Originally Posted by karljones
hi i need to find area enclosed in the shape (x^2+y^2-4y=0) - a circle? From pi/3 rads and pi/4 rads. How to do this? Do I need to convert to polar form?

(x^2+y^2-4y=0)
Rewrite this as
x^2 + y^2 - 4y + 4 = 4
Or
x^2 + (y-2)^2 = 4.......(1)
Here r = 2.
Now put x = r*cosθ and (y-2) = r*sinθ . Find the value of x or y at the angles π/3 and π/4.
Then find the intg(x*dy) between the above limits to get the area.
• Mar 15th 2010, 02:16 AM
karljones
hey thanks for your reply sa ri ga ma. pls see attached. The area is in green, so i don't think r can be constant?
• Mar 15th 2010, 02:21 AM
mr fantastic
Quote:

Originally Posted by karljones
hi i need to find area enclosed in the shape (x^2+y^2-4y=0) - a circle? From pi/3 rads and pi/4 rads. How to do this? Do I need to convert to polar form?

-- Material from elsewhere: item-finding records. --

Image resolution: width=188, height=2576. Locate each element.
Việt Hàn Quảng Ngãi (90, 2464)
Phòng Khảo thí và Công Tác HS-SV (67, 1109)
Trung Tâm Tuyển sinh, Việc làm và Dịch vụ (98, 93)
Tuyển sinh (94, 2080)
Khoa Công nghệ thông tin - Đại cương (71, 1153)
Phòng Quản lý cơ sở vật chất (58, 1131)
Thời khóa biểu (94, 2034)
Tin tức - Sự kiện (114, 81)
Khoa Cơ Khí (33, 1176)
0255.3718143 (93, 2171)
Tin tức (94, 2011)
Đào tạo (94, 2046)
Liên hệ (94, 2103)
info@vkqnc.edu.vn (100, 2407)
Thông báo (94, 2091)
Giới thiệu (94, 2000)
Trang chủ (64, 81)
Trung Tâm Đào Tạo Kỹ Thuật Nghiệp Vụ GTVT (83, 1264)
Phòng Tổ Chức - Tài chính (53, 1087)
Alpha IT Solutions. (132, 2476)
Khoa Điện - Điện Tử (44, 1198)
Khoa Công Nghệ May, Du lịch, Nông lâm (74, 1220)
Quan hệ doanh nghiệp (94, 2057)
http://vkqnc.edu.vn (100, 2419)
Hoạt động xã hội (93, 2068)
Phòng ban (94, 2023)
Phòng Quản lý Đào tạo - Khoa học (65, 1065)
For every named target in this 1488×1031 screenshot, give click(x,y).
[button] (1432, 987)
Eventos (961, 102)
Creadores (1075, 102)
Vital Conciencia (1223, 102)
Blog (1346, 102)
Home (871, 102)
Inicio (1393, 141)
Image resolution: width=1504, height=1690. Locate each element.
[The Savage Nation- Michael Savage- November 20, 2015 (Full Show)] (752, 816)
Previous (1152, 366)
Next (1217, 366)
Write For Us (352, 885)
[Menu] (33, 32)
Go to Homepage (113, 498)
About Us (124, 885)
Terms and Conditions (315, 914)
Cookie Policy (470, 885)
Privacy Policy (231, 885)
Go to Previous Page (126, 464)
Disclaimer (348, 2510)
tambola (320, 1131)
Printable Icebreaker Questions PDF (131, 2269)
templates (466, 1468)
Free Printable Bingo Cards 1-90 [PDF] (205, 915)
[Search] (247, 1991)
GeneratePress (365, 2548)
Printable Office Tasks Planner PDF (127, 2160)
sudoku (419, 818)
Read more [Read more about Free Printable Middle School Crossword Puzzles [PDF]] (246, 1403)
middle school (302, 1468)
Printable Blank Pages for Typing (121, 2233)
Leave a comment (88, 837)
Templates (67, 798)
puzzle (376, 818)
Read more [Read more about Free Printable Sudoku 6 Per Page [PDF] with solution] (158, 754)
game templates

$\displaystyle x^2 + y^2 - 4y = 0 \Rightarrow r^2 - 4r \sin \theta = 0 \Rightarrow r = 4 \sin \theta$ (r = 0 is trivial).
• Mar 15th 2010, 02:40 AM
karljones
So then i need to evalute the following:

integral (theta = pi/3 and pi / 4) integral (r=0 and r= 4 sin theta) 1.r dr dtheta ???

is this correct? many thanks.
• Mar 15th 2010, 03:20 AM
tom@ballooncalculus
correct